= Parts of the exercise =
a. List the usernames of everyone who has a post heading in the forum thread on winterizing a 26RS in Alaska.
b. According to the forum thread on winterizing a 26RS in Alaska, where is the water pump located?
c. Continue the forum thread on winterizing a 26RS in Alaska from where it stops.

# Winterizing 26rs In Alaska



## ALASKA PFLOCK (Jun 24, 2007)

This is our first year owning our 2005 Outback 26RS and we need info on how to winterize on our own. Is there anything that we should do different since we live in Alaska? Not that the northern tier and North east/west states don't get cold and snow. We do have the bypass on the water heater. Do you leave off the hot water heater plug all winter? I have read on other posts that it is possible to pump the RV antifreeze directly into the system using the water pump. Where is the water pump? Should we cover our TT our worry about how much snow builds up on top of our TT. Any and all info is welcome, reguardless of where you live in the USA. Thanks, yes we allready have snow on the mountains surrounding the Mat-Su valley in Alaska.


----------



## johnp (Mar 15, 2004)

Your water pump is behind the blank panel under the fridge. You can buy a winterizing kit to put on the input side of the pump to draw the antifreeze right from the bottle. Don't forget to do the outside shower and pour some down the drains to protect the traps.I shut off the breaker to the electric side of the water heater just in case it gets turned on when its empty remove the drain plug and leave the plug in about one turn and turn the bypass valve. I have never had to worry about the roof but I also don't live in Alaska.

Good Luck

John


----------



## muddy tires (Jun 22, 2007)

johnp2000 said:


> Your water pump is behind the blank panel under the fridge. You can buy a winterizing kit to put on the input side of the pump to draw the antifreeze right from the bottle. Don't forget to do the outside shower and pour some down the drains to protect the traps.I shut off the breaker to the electric side of the water heater just in case it gets turned on when its empty remove the drain plug and leave the plug in about one turn and turn the bypass valve. I have never had to worry about the roof but I also don't live in Alaska.
> 
> Good Luck
> 
> John


I do the same but pull the battery out and store inside rather than shutting the breaker. I store my trailer just west of Toronto Ontario. It got some snow on it last year but I didn't worry about it and it wintered just fine. Good luck.


----------



## mik0445 (Jun 5, 2006)

= Collected material =

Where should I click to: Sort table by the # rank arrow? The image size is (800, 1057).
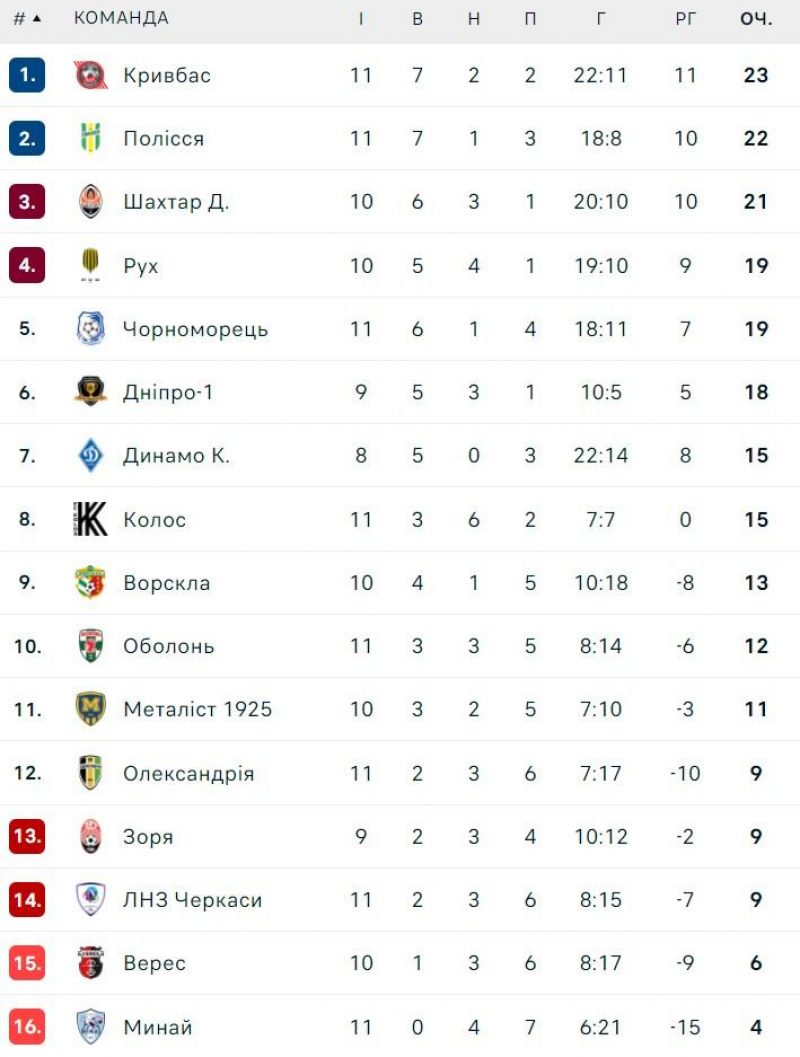(x=37, y=18)
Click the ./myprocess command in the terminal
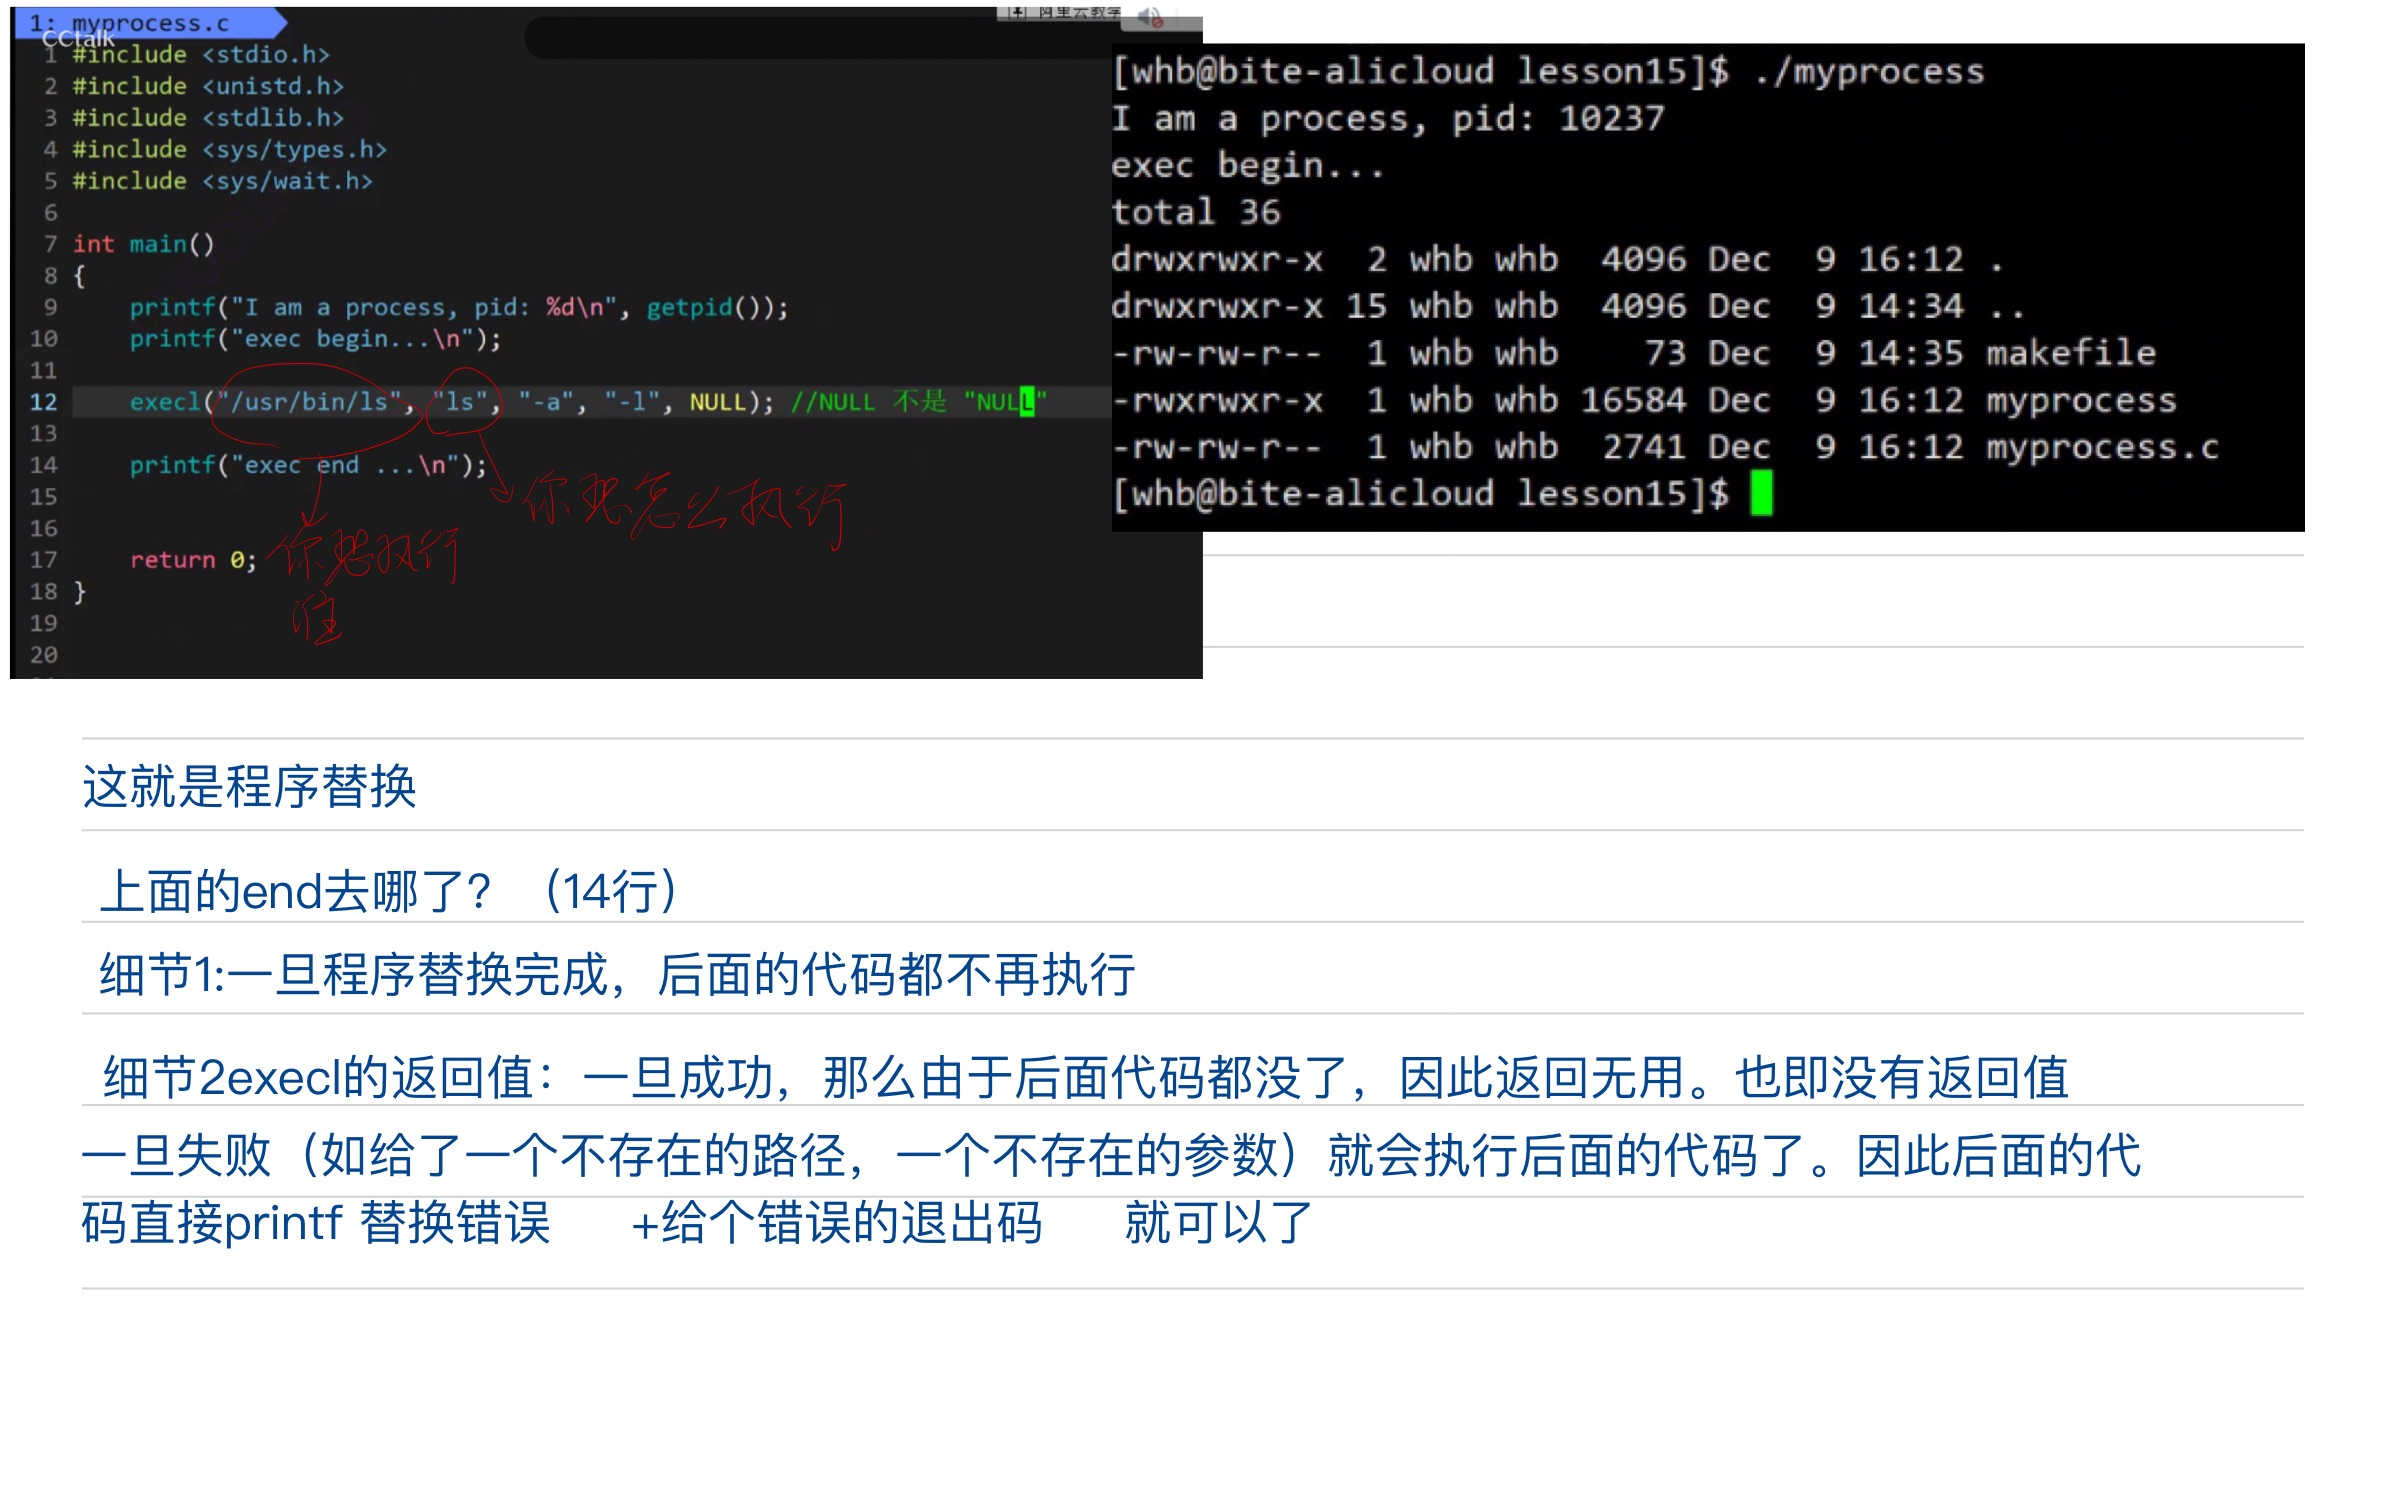 point(1868,71)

= Task answers =
a. ALASKA PFLOCK, johnp, muddy tires, mik0445

b. Behind the blank panel under the fridge.

c.
I just moved from AK, so I've made it through the winters without ours getting damaged. The guys at Simmons in Anchorage recommend that you blow all of the lines out with air. They say that about -20 rv antifreeze turns slushy, so the worry is that any lower it would freeze. Now for what I did. First drain all of the water, fresh tank, as well as your low point drains. The low point drains come out kind of slow, so I had someone inside the TT turn the water pump on to speed things up...just make sure you turn it off quickly after it runs out of water. I winterized without blowing out the lines, I just pumped the antifreeze through all of the lines, making sure that what came through was good and pink and the antifreeze wasn't going through the hot water heater. After doing all of the lines open your low point drains again and let pink flow through them as well. As far as the roof goes, did not remove any snow from the roof until it started melting this spring. If you park the tt on soft ground put long boards under the tires. It'll keep the tires from sinking during breakup. Also, another I figured out, is put a much larger platform under the tongue jack than normal, in case you have to move the tt with snow on the ground. By Feb or so there will be enough pack in front of the tt to raise your tv by 6-12 inches, making it a sob to hookup and move. Have fun and good luck, any more questions pm me. Also, make sure you remove your batteries completely and either put them in your garage or crawl space to keep them warm.


----------



## Peckster2 (Sep 10, 2007)

ALASKA PFLOCK said:


> This is our first year owning our 2005 Outback 26RS and we need info on how to winterize on our own. Is there anything that we should do different since we live in Alaska? Not that the northern tier and North east/west states don't get cold and snow. We do have the bypass on the water heater. Do you leave off the hot water heater plug all winter? I have read on other posts that it is possible to pump the RV antifreeze directly into the system using the water pump. Where is the water pump? Should we cover our TT our worry about how much snow builds up on top of our TT. Any and all info is welcome, reguardless of where you live in the USA. Thanks, yes we allready have snow on the mountains surrounding the Mat-Su valley in Alaska.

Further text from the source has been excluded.